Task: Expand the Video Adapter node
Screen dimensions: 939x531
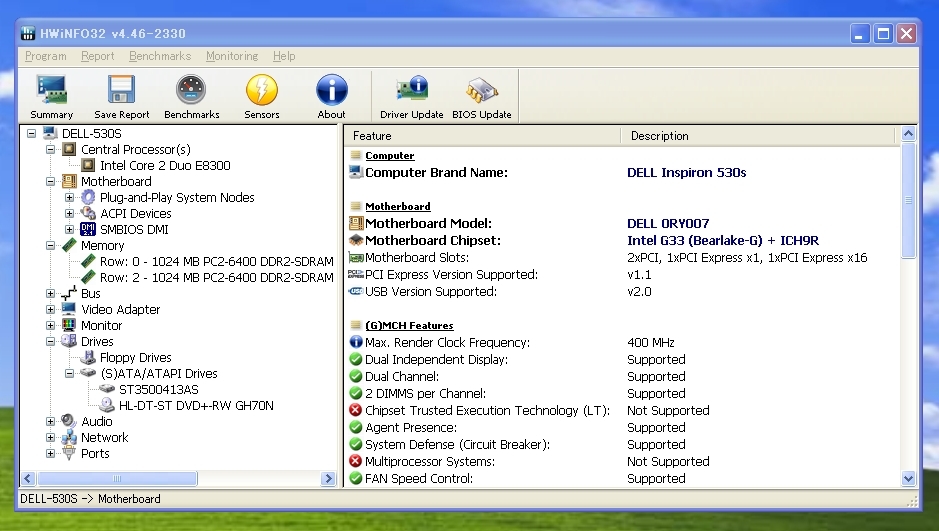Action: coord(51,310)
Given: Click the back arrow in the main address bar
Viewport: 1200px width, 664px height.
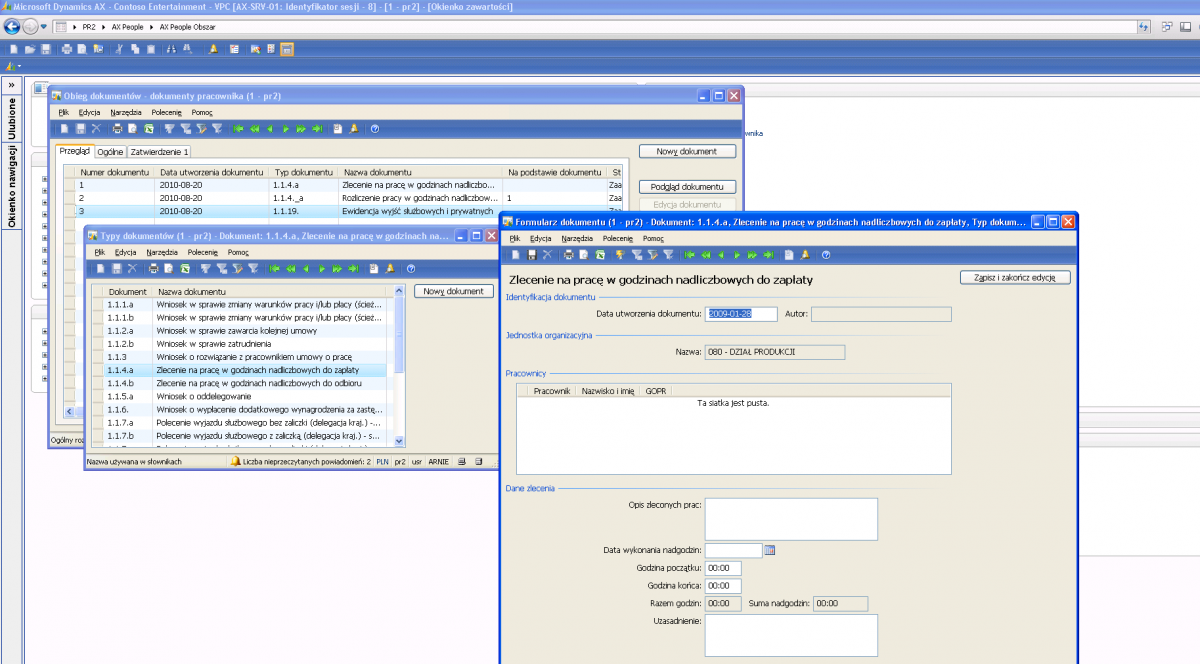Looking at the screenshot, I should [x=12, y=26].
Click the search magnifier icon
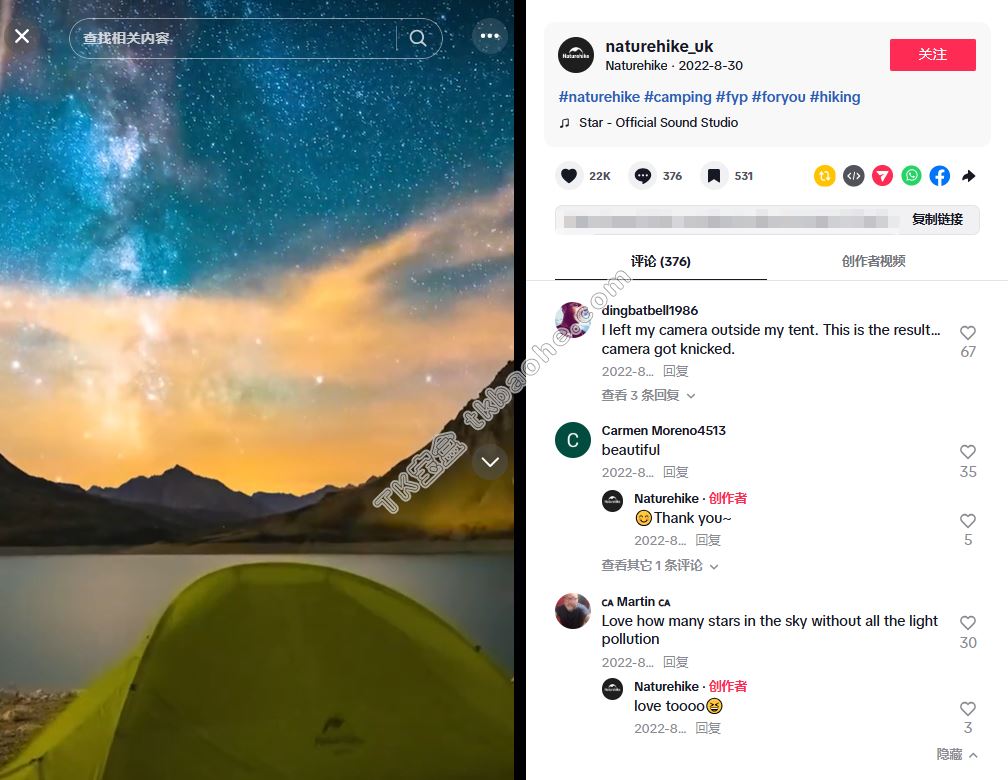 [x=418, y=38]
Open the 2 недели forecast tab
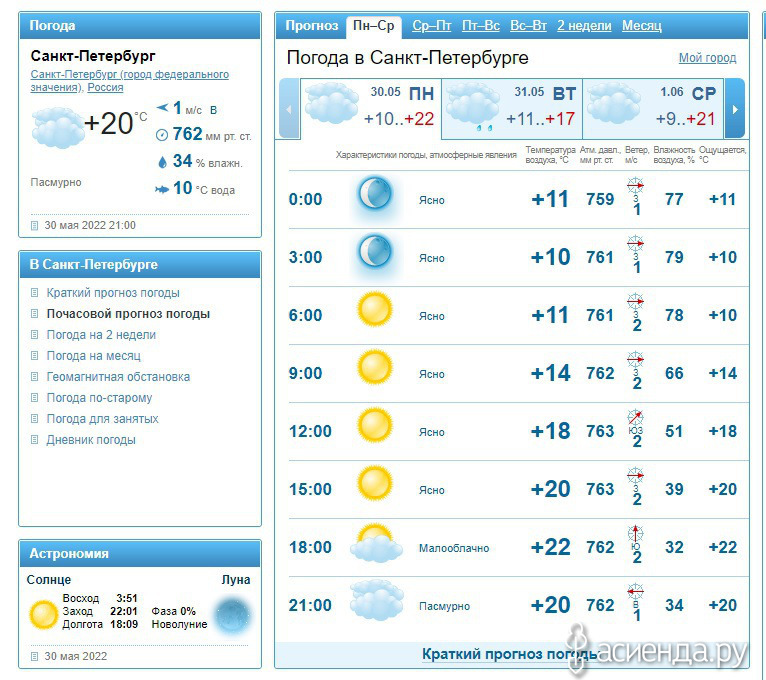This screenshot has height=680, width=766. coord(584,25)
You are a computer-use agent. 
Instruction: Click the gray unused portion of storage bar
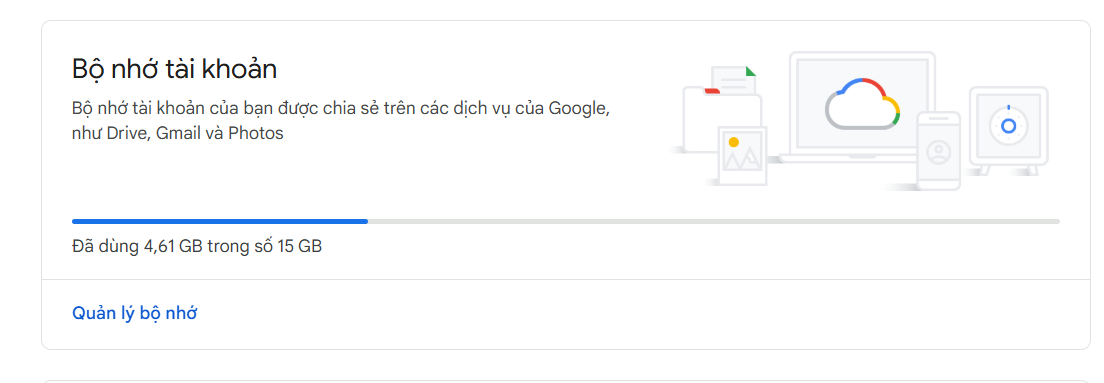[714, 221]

━━━━━━━━━━━━━━━━━━━━━━━━━━━━━━

What you should do
Leaving out the images, return the entries above exactly as they read.

Answer to this task
Task: Expand the Video Adapter node
Screen dimensions: 939x531
Action: coord(51,310)
Given: Click the back arrow in the main address bar
Viewport: 1200px width, 664px height.
Looking at the screenshot, I should [x=12, y=26].
Click the search magnifier icon
 [x=418, y=38]
Open the 2 недели forecast tab
This screenshot has height=680, width=766. coord(584,25)
You are a computer-use agent. 
Instruction: Click the gray unused portion of storage bar
[714, 221]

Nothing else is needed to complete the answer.